[BEGIN Input material]
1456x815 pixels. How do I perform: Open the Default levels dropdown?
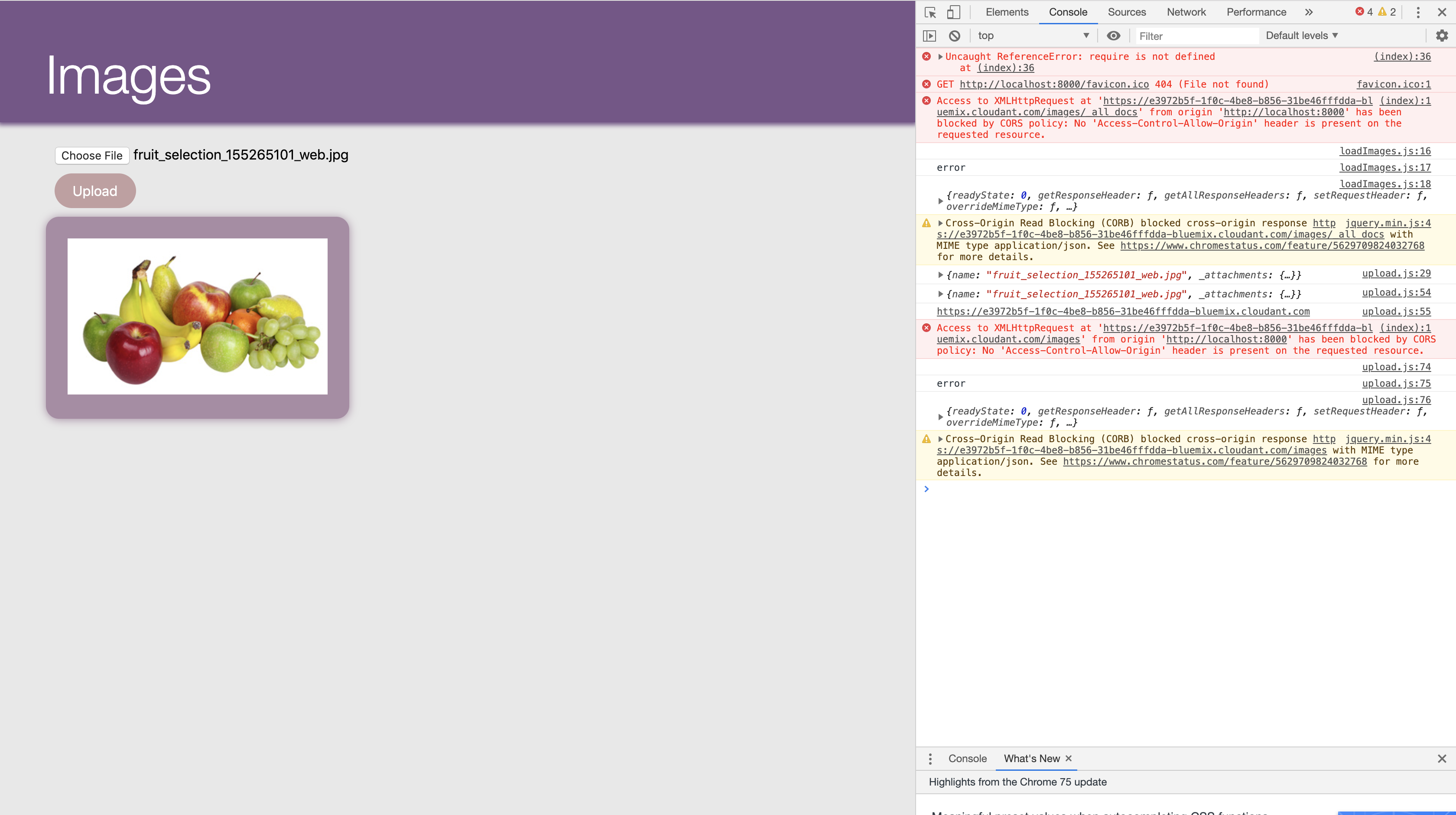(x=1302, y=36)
[END Input material]
[BEGIN Input material]
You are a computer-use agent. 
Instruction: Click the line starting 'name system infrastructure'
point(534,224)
[END Input material]
▸ **What to produce**
Please copy word for word the lines starting with the line that contains "1456x815 pixels. How" and going on through the line that contains "(x=1302, y=36)", leaving out the pictures.

▸ **Result**
1456x815 pixels. How do I perform: Open the Default levels dropdown?
(x=1302, y=36)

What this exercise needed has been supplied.